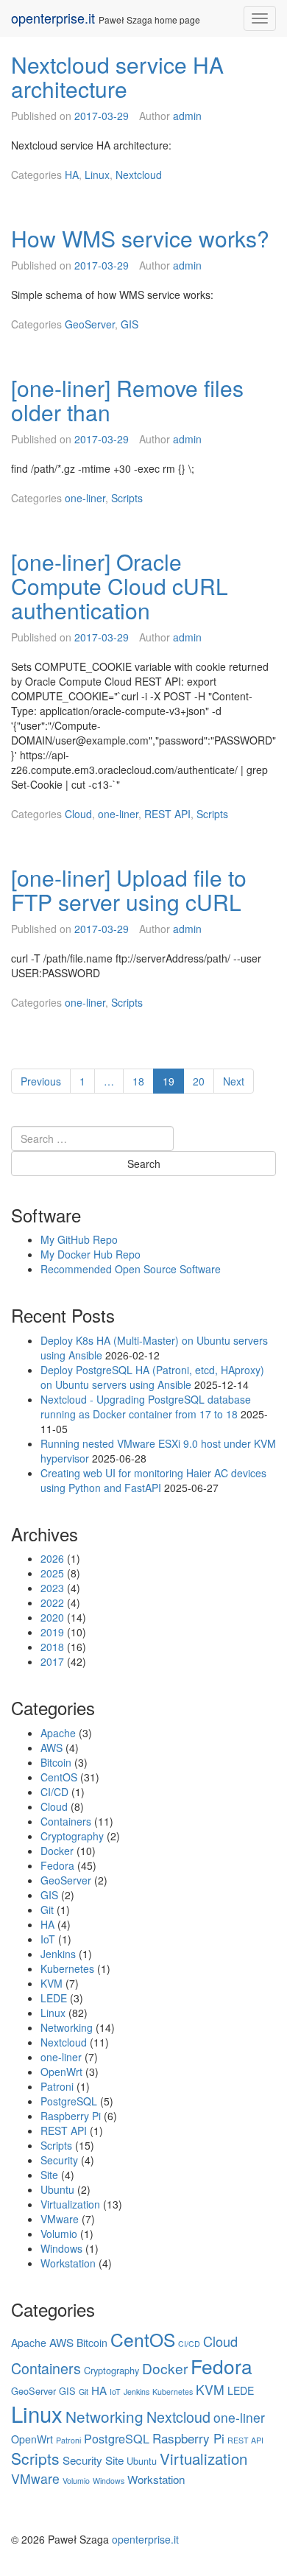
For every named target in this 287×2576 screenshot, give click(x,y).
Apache (58, 1732)
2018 (52, 1646)
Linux (97, 174)
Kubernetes (67, 1968)
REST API (167, 813)
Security (59, 2160)
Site (49, 2174)
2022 (52, 1602)
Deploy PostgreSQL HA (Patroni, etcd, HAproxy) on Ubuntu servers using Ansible (152, 1377)
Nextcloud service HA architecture (117, 77)
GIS (129, 324)
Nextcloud (139, 174)
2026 (52, 1558)
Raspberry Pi (70, 2115)
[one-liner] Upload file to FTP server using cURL (129, 890)
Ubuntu (57, 2189)
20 (203, 1080)
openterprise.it (53, 17)
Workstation (68, 2263)
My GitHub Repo (79, 1239)
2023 (52, 1587)
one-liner (85, 497)
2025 (52, 1573)
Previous (41, 1081)
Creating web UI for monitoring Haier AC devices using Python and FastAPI (153, 1480)
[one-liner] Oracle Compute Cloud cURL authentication (119, 586)
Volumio (58, 2233)
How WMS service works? (140, 238)
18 (143, 1080)
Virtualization (70, 2204)
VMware (59, 2218)
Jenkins (58, 1953)
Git (47, 1909)
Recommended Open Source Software (130, 1268)
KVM (51, 1983)
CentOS (58, 1777)
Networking (66, 2027)
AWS (51, 1747)
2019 (52, 1632)
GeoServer (90, 324)
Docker (57, 1850)
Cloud (78, 813)
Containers (65, 1821)
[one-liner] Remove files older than (127, 400)
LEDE (53, 1998)
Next (233, 1081)
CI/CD (54, 1791)
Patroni (57, 2086)
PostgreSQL (68, 2101)
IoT (47, 1939)
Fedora (57, 1865)
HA (72, 174)
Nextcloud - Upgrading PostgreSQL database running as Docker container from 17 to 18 (145, 1406)
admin (187, 115)
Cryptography (72, 1836)
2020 (52, 1617)
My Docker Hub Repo (90, 1254)
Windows (61, 2248)
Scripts (127, 497)
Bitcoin (55, 1762)
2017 (52, 1661)
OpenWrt (61, 2071)
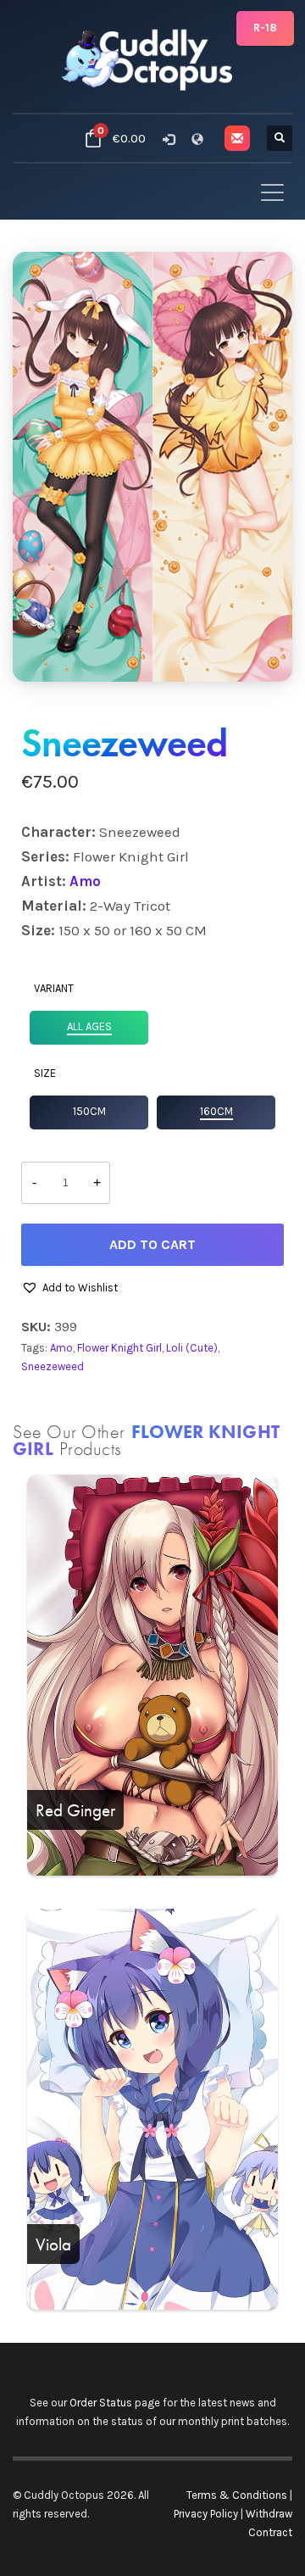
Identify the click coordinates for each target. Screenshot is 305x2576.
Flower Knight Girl (119, 1347)
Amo (85, 881)
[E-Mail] (237, 138)
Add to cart (152, 1244)
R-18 (265, 27)
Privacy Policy (206, 2513)
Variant (54, 988)
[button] (69, 1288)
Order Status (100, 2402)
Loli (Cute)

**What needs to be done**
Look above for the line containing "PostgreSQL (68, 2101)"; output that line and all lines after it through the last one exactly, without the pictures.

**Answer section**
PostgreSQL (68, 2101)
IoT (47, 1939)
Fedora (57, 1865)
HA (72, 174)
Nextcloud - Upgrading PostgreSQL database running as Docker container from 17 to 18 (145, 1406)
admin (187, 115)
Cryptography (72, 1836)
2020 (52, 1617)
My Docker Hub Repo (90, 1254)
Windows (61, 2248)
Scripts (127, 497)
Bitcoin (55, 1762)
2017 (52, 1661)
OpenWrt (61, 2071)
Identify the click coordinates for each target. Screenshot is 305x2576.
Flower Knight Girl (119, 1347)
Amo (85, 881)
[E-Mail] (237, 138)
Add to cart (152, 1244)
R-18 (265, 27)
Privacy Policy (206, 2513)
Variant (54, 988)
[button] (69, 1288)
Order Status (100, 2402)
Loli (Cute)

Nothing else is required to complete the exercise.